_DIRECTIONS FOR THIS TASK:_
Count the lines below that contain the string "comment", and reply with the number alone.
■ ■ ■ ■
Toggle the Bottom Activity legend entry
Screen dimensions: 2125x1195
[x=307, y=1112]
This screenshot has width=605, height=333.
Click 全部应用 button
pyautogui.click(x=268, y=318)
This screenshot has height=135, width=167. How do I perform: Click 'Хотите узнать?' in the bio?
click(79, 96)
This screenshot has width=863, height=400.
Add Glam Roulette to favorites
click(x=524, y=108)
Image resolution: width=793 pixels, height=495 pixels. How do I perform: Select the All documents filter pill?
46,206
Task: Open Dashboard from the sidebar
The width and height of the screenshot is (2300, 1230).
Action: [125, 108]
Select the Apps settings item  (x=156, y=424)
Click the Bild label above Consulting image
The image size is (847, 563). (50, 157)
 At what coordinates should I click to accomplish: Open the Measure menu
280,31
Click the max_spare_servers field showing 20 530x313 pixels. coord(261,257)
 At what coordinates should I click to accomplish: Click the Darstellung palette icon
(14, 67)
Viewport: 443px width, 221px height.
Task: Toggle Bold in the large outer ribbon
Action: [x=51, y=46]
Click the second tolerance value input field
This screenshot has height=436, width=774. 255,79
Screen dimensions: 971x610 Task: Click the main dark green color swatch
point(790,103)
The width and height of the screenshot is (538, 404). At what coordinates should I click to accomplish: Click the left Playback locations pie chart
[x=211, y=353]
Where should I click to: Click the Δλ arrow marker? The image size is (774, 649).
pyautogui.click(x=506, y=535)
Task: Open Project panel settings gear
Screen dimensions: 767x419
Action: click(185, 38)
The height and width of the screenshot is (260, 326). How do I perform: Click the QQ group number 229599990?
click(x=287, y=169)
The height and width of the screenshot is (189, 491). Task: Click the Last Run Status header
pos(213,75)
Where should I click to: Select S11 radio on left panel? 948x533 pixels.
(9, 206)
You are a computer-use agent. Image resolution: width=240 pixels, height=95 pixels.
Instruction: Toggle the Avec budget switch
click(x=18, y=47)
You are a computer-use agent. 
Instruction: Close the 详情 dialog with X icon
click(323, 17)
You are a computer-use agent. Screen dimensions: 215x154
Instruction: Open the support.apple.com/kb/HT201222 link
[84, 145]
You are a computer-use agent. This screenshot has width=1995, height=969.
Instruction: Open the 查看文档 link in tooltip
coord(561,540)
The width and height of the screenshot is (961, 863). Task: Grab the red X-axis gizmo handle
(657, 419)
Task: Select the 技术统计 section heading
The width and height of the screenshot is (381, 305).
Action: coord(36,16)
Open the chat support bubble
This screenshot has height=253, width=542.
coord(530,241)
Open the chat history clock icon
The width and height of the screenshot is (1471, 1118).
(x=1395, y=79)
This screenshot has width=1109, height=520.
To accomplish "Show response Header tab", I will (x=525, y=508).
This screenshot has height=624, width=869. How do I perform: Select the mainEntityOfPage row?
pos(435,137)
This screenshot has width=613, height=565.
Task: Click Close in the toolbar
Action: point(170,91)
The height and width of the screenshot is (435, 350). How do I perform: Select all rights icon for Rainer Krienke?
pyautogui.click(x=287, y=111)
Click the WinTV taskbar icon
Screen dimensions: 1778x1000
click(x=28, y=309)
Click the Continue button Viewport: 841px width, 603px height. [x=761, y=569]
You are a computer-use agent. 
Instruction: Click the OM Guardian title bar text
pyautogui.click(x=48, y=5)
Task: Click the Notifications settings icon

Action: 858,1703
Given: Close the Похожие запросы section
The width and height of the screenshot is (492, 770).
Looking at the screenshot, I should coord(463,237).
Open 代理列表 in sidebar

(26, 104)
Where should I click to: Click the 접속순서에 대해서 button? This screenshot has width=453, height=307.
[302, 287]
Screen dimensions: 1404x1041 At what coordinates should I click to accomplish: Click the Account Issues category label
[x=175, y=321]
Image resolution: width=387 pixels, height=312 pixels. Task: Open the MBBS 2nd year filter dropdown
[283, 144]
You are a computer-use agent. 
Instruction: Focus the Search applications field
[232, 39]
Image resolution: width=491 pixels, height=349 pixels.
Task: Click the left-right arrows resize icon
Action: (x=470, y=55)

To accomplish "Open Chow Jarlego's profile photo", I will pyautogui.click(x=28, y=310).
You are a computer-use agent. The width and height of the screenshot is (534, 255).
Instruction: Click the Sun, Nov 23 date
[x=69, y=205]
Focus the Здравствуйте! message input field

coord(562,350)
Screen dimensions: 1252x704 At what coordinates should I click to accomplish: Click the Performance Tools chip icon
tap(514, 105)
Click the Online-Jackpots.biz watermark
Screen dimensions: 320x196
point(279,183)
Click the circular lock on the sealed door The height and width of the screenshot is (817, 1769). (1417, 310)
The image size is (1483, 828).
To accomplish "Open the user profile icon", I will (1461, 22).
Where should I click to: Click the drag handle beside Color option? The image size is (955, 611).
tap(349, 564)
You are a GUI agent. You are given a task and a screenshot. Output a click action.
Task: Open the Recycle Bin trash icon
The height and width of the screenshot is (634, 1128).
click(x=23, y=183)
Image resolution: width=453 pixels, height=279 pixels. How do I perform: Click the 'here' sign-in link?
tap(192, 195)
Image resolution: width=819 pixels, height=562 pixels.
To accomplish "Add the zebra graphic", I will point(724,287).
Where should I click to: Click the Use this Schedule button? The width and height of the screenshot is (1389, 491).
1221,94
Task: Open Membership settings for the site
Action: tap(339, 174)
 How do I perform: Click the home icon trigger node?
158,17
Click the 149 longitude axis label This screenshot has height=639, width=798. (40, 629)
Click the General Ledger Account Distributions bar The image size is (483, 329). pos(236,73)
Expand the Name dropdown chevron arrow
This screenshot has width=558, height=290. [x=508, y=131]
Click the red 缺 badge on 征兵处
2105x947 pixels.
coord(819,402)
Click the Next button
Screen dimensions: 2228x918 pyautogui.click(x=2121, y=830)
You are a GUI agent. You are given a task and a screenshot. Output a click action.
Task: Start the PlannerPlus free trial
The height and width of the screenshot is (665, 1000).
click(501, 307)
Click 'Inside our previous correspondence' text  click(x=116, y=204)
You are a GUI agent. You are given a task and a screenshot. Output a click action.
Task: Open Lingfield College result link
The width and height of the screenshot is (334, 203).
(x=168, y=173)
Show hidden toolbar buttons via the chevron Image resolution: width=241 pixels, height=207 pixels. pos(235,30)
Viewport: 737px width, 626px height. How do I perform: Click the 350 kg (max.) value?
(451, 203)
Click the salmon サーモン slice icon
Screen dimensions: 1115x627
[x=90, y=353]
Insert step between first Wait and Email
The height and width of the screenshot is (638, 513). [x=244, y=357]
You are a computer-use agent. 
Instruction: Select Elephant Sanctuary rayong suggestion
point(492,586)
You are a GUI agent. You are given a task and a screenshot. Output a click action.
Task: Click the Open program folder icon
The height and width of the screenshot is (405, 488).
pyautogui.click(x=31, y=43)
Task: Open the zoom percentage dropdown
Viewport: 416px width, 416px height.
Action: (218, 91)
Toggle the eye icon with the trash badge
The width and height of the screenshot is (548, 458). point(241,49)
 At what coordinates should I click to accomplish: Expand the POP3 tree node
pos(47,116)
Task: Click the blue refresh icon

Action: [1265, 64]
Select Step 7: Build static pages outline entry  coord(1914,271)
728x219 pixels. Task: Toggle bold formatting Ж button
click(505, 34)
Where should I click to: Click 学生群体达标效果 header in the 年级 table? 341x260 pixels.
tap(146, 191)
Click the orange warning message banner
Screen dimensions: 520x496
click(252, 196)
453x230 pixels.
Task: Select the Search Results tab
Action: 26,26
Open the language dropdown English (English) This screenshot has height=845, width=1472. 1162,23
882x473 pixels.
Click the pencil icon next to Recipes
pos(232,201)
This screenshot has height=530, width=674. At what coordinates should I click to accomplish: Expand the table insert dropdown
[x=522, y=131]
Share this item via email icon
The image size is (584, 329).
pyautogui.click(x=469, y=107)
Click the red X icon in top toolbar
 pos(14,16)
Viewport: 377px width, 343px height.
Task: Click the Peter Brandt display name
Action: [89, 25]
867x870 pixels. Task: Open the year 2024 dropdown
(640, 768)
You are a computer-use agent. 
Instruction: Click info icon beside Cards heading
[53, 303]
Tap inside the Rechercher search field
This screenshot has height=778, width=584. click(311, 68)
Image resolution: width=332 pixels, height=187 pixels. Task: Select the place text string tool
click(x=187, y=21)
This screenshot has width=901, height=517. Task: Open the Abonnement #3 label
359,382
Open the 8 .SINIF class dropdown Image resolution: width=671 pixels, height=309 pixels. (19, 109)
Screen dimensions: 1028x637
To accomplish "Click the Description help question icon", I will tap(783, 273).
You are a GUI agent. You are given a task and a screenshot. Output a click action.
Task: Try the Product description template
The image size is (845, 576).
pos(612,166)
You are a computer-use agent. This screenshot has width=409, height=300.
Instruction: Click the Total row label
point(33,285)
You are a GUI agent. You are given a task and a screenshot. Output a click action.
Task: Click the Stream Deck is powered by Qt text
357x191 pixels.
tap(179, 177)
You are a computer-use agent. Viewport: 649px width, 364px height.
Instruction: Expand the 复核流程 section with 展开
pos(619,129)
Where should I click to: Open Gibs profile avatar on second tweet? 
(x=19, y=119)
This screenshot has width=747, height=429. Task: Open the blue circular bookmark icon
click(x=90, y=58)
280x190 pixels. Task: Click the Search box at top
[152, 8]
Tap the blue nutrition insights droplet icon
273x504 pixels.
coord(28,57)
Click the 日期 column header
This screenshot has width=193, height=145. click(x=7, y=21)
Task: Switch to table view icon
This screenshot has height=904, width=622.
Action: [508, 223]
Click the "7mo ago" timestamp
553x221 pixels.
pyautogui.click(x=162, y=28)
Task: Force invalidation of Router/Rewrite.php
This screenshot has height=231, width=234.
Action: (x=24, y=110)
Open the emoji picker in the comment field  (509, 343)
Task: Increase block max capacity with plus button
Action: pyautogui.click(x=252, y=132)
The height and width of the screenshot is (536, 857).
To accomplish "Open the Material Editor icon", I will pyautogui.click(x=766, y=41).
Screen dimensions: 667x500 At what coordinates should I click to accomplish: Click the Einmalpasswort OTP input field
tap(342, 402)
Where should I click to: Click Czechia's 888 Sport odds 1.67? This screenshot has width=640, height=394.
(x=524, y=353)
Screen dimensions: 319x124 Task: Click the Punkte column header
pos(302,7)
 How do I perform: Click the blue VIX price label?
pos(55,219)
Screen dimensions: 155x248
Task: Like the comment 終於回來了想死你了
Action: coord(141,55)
■ ■ ■ ■
_TASK SOLUTION:_
2